Agri Trade & Service Segment
The Agri Trade & Service Segment generated revenues of €3.0 billion in the reporting period (H1/2021: €2.1 billion). EBIT stood at €134.2 million (H1/2021: €39.0 million). The higher prices made it possible to market the grain inventories at above-average margins. The tremendous willingness among farmers to stockpile agricultural inputs, particularly fertilizer, led to stable demand in the face of high prices. In seed business, the broad product range and the expansion of the private brand strategy had a positive effect on earnings. BayWa expects sales of agricultural inputs to decline in the second half of the year due to anticipatory effects and the dry conditions in recent weeks. The supply of fertilizer on the global market will remain scarce. Through active inventory and risk management, BayWa will continue to ensure the supply for the agriculture sector in the upcoming fertilizer season. Grain contracts currently being signed for the harvest will have an impact on earnings in the first half of 2023.
Agricultural Equipment Segment
With revenues of €1.0 billion (H1/2021: €880.8 million) and EBIT of €35.1 million (H1/2021: €14.7 million), the Agricultural Equipment Segment recorded a strong first half of 2022. BayWa started the reporting year with a high order backlog yet succeeded in serving customers even at short notice thanks to its ability to deliver. While sales of new machinery increased by 19%, service and spare parts business saw stable capacity utilisation. Fundamentally, the outlook for the agricultural equipment business remains positive. Following the very good first half of 2022, BayWa expects demand to normalise in the second half of the year.

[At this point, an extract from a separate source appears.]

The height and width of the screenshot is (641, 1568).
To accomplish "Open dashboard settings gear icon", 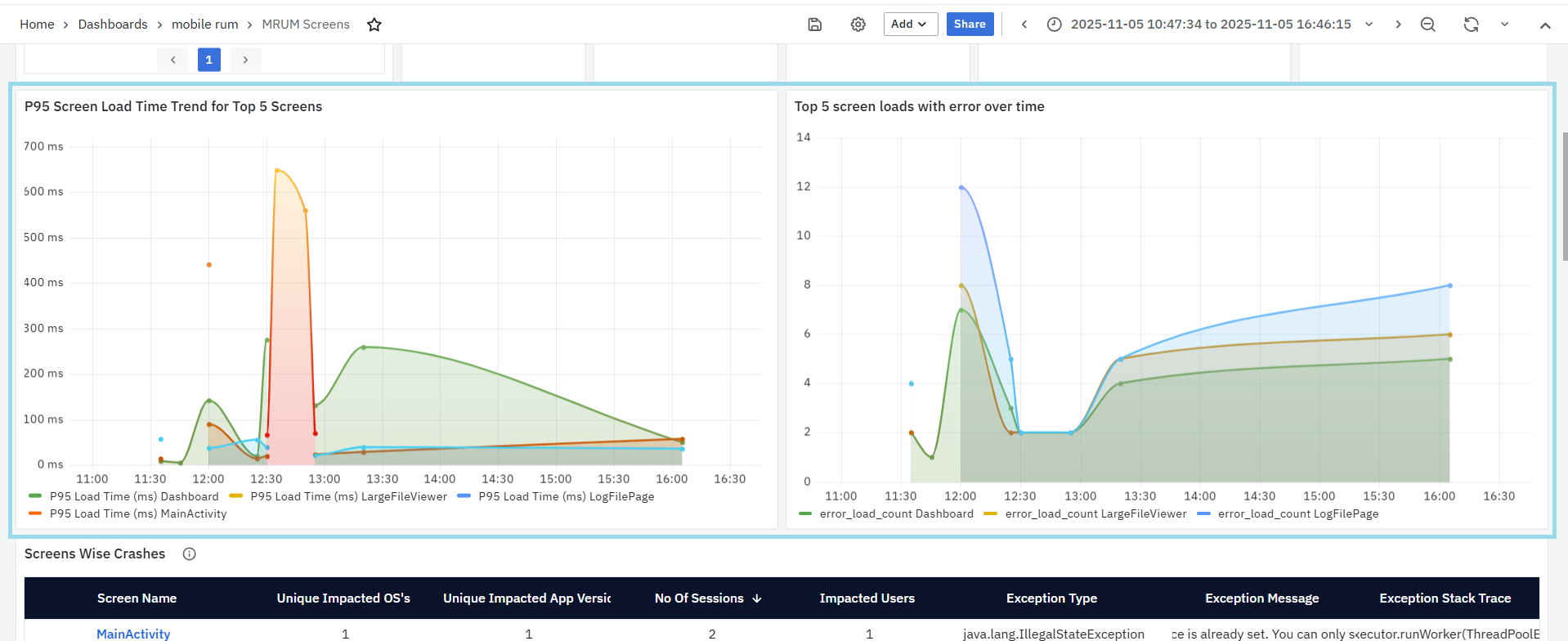I will coord(858,25).
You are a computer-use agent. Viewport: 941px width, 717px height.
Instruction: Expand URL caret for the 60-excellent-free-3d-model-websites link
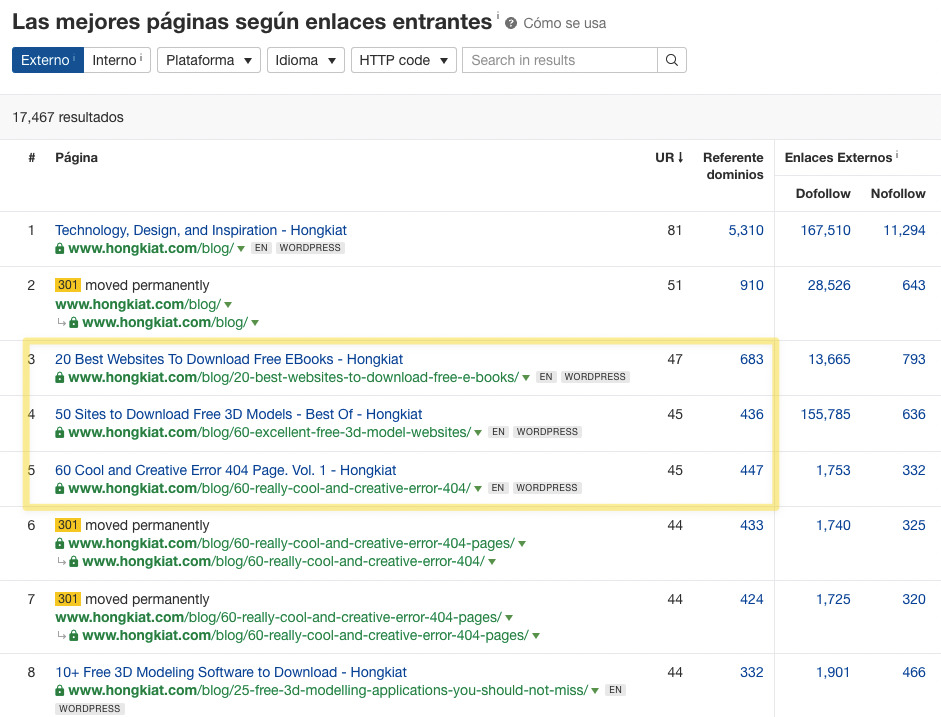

Building Materials Segment
The Building Materials Segment received momentum from the consistent stability in construction activity in the first half of the year. Revenues increased to €1.2 billion (H1/2021: €994.6 million). EBIT came to €43.5 million (H1/2021: €33.6 million). In a market environment characterised by the low availability of products, BayWa benefited from its good inventories and stable network of suppliers. As a result, the company was able to meet the high demand for building materials with virtually no restrictions. While Bau Projekt GmbH marketed additional residential units from the projects in Schrobenhausen and Traunstein, the implementation of the multi-specialist strategy also bore fruit. Given the high order backlogs, BayWa’s outlook for the second half of the year is positive. Even if construction activity were to slow down, the company believes it is well positioned thanks to its broad range of products and solutions.